Creating a Websocket VPS

July 12, 2023

Cover Image
CodaBool

CodaBool

🏗️ Reverse Proxy with a VPS

the code for this can be seen here

I have bought into the Next.js framework pretty heavily. However, there has always been one large limitation of serverless. You cannot maintain long standing websockets. Serverless generally runs on AWS lambdas which have a hard timeout of 15 minutes. They also can get expensive when ran for extended amounts of time.

A regular server is required which can accept websocket (or http which upgrade into websocket) connections. Previously I used Heroku or Render to host this service. However, I was really only allowed to have one service running on a single account before incurring costs.
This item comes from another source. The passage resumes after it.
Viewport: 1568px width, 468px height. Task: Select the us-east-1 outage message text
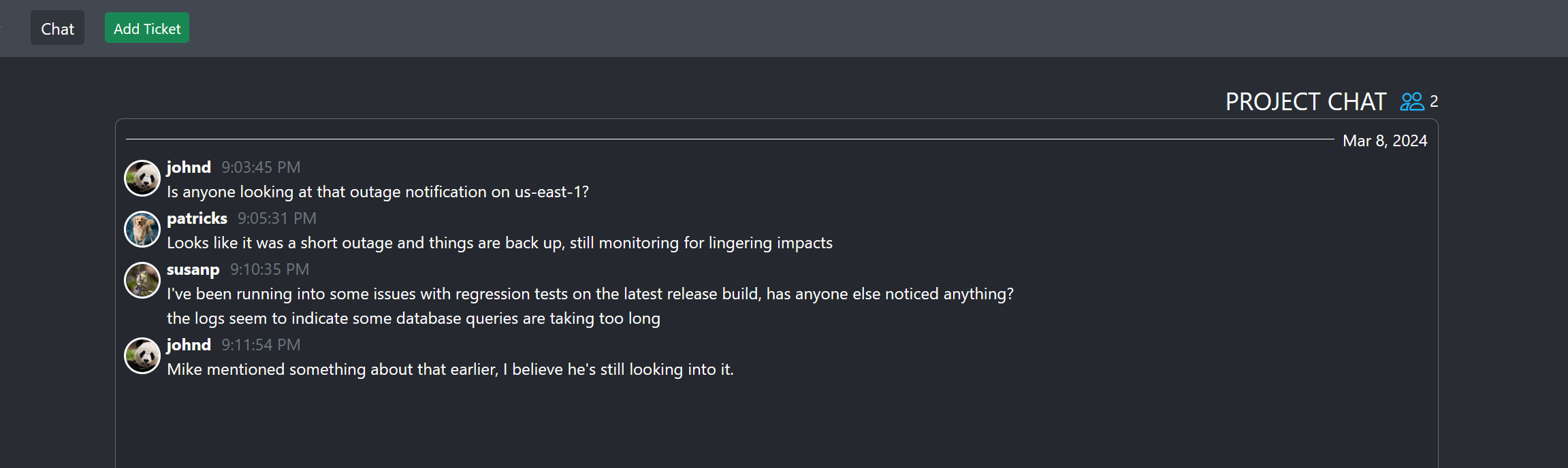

I have learned a lot from my time in the DevOps field and I thought it's about to time to start a personal VPS (virtual private server). I use AWS for my development and found there is a spot instance program. This allows you to run a VPS for cheaper using AWS's extra compute resources. With this I was able to start a t4g.nano for $3 a month. While this has a severe limitation in its memory, I have yet to run into an issue.

Builds

I used Packer to build an ami off of amazon linux 2. Which has since been moved off CentOS and over to Fedora. I chose the minimal ami which is really light. After which I run the following script to install everything necessary

# install necessary packages
sudo yum install amazon-cloudwatch-agent nodejs nginx -y -q

# allows global npm installs w/o sudo
npm config set prefix '~/.local/'
mkdir -p ~/.local/bin
echo 'export PATH=~/.local/bin/:$PATH' >> ~/.bashrc

# install node dependencies
npm ci

# install PM2
npm install -g @socket.io/pm2

# start multiple node servers
pm2 start sock.config.cjs

# enable starting after reboots
sudo env PATH=$PATH:/usr/bin pm2 startup systemd -u ec2-user --hp /home/ec2-user
pm2 save

# add monitoring
chmod 400 ~/.env
sudo chmod 750 /tmp/agent.json
sudo chown root:root /tmp/agent.json
sudo mv /tmp/agent.json /opt/aws/agent.json

# setup nginx reverse proxy
sudo chmod 644 /tmp/nginx.conf
sudo chown root:root /tmp/nginx.conf
sudo mv /tmp/nginx.conf /etc/nginx/nginx.conf
sudo systemctl enable --now nginx

# start monitoring process
sudo /opt/aws/amazon-cloudwatch-agent/bin/amazon-cloudwatch-agent-ctl -a fetch-config -m ec2 -s -c file:/opt/aws/agent.json

This uses PM2 which I've seen as a great solution for production node apps. I found it to be very helpful since it has automatic restarts on crash and easy commands to manage the servers. It takes a named.config.js file which has the location of all the node files to run and where to put their logs

module.exports = {
  apps : [
    {
      script: 'typer.js',
      cron_restart: '0 10 * * *',
      log_file: '/home/ec2-user/typer.log'
    },
    {
      script: 'slap.js',
      cron_restart: '0 10 * * *',
      log_file: '/home/ec2-user/slap.log'
    }
  ]
}

The other helpful piece of software is amazon-cloudwatch-agent. This will automatically pick up instance metrics like memory, network, drive data and upload them to AWS. I can then create a dashboard which has all the logs and instance data.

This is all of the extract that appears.